**Consegna**.
Riporta le righe del materiale dall'inizio fino alla riga che contiene "pos(1015,127)", inclusa, e rinomina "Instruction" in "Command" senza cambiare nient'altro. Non includere le immagini nella risposta.

Righe di un set di dati
□ □ □ □ □

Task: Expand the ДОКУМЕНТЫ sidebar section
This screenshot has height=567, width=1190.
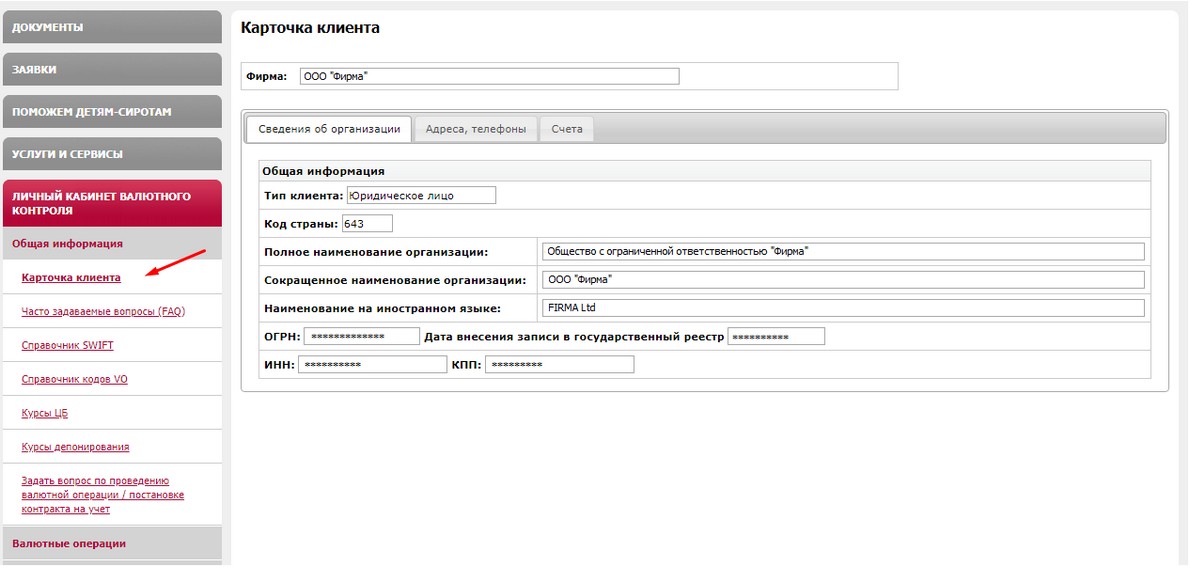Action: click(111, 27)
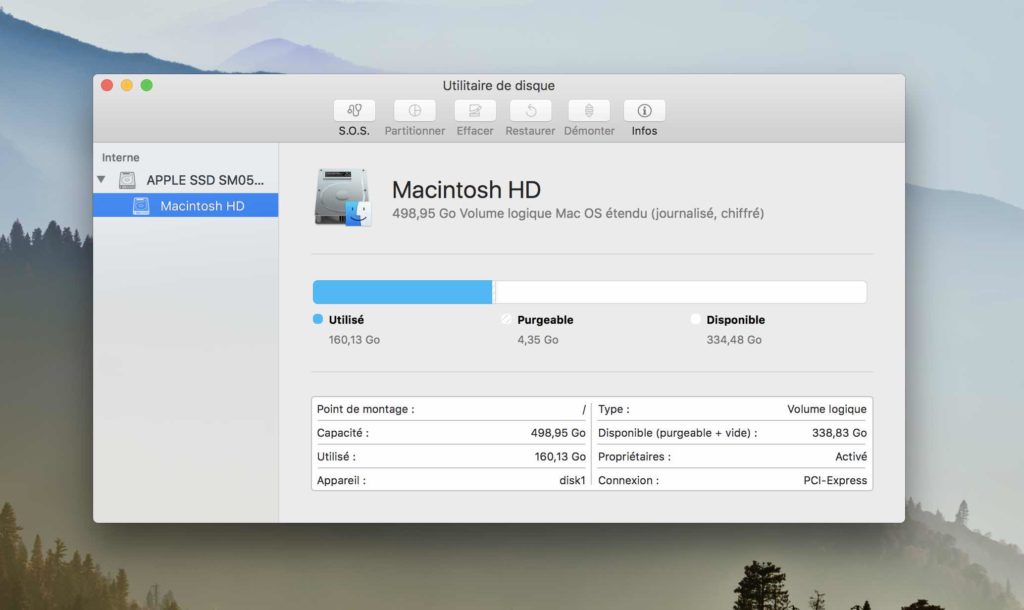This screenshot has height=610, width=1024.
Task: Run S.O.S. first aid on the disk
Action: tap(354, 113)
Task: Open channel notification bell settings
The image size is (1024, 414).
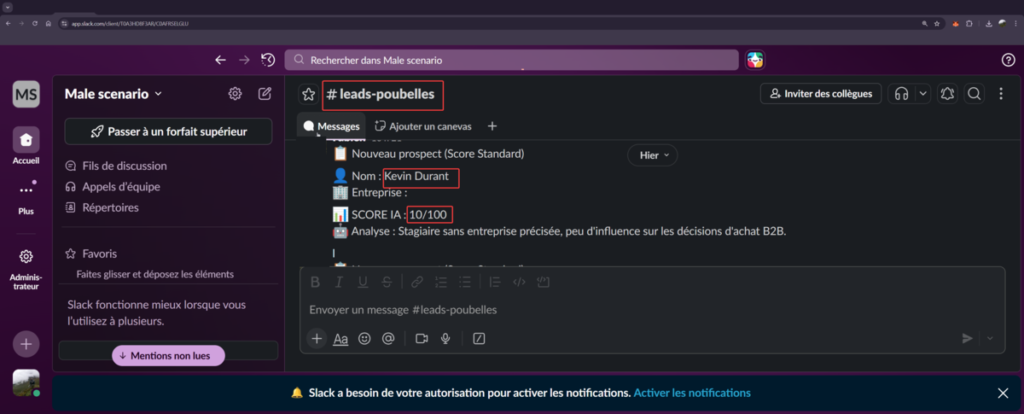Action: pos(947,94)
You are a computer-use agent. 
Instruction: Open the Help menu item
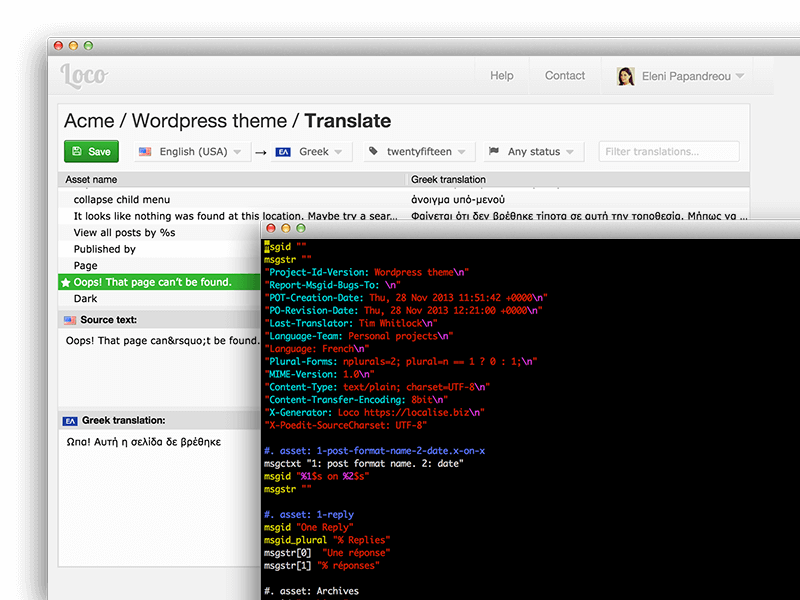click(502, 76)
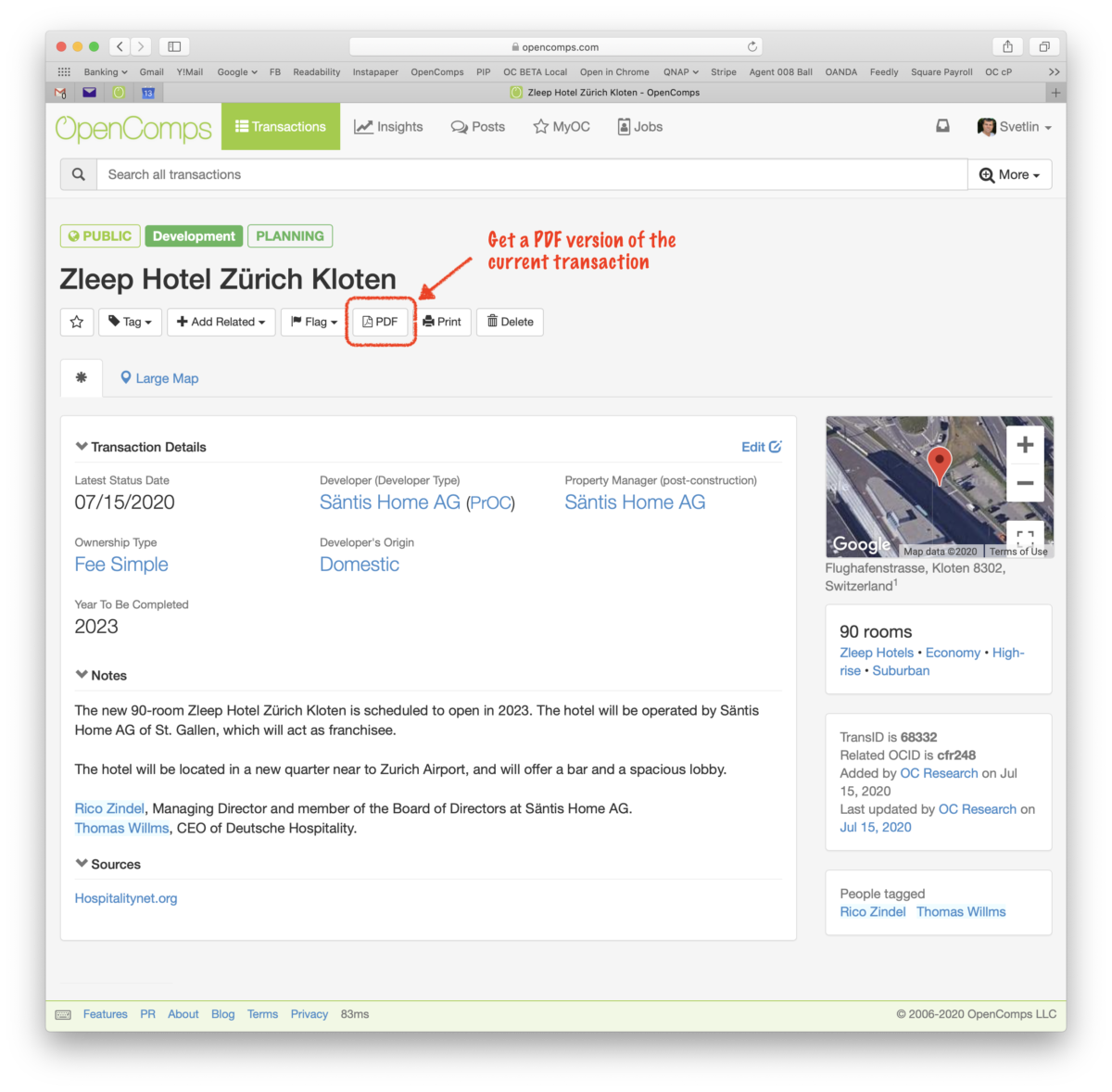Open the Svetlin account menu
This screenshot has height=1092, width=1112.
pos(1015,127)
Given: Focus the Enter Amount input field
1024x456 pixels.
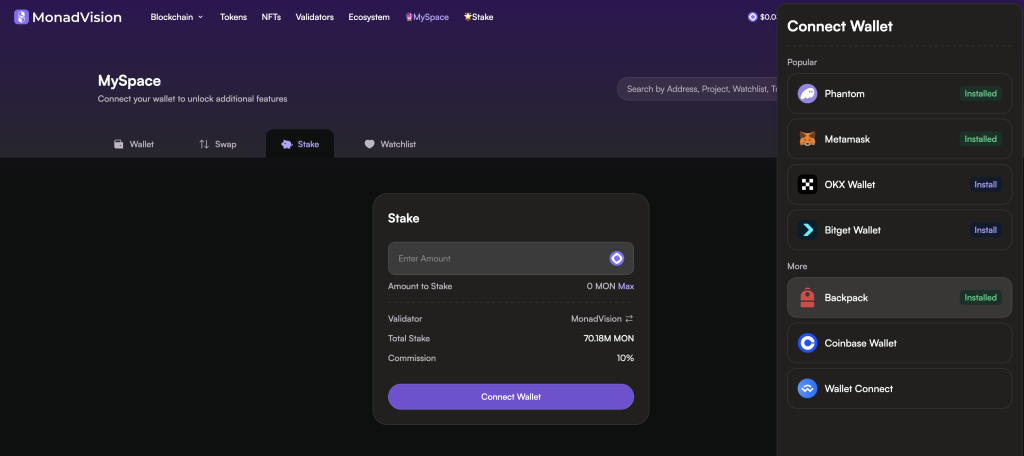Looking at the screenshot, I should pyautogui.click(x=495, y=258).
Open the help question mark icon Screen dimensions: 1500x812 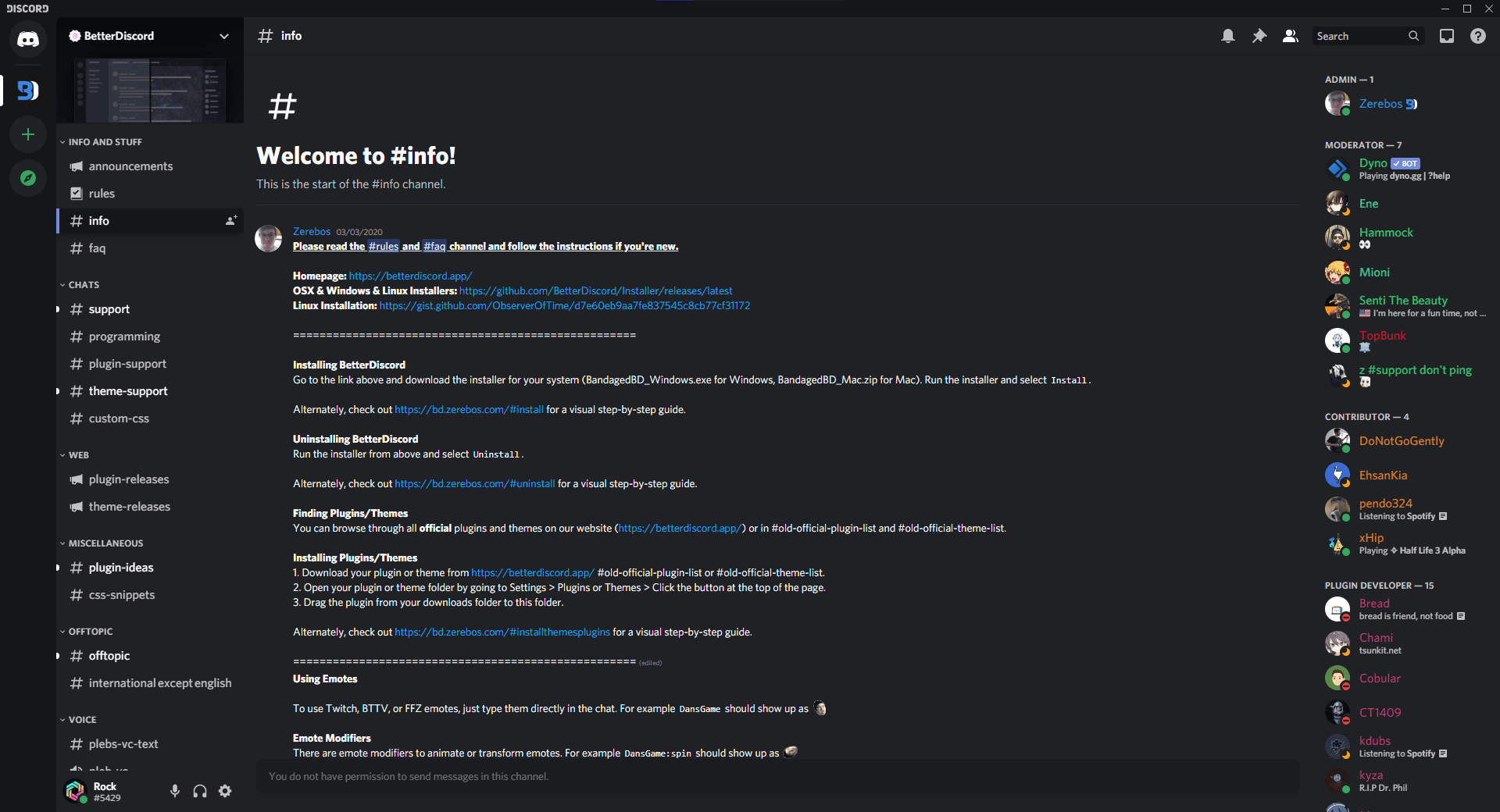(x=1478, y=36)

□ □ □ □ □

**Risposta**.
Task: Expand the ДОКУМЕНТЫ sidebar section
This screenshot has height=567, width=1190.
Action: click(111, 27)
This screenshot has height=610, width=1024.
Task: Run S.O.S. first aid on the disk
Action: tap(354, 113)
Task: Open channel notification bell settings
The image size is (1024, 414).
Action: pos(947,94)
You are a computer-use agent. 
Command: Open the Help menu item
click(502, 76)
Open the Svetlin account menu
This screenshot has height=1092, width=1112.
pos(1015,127)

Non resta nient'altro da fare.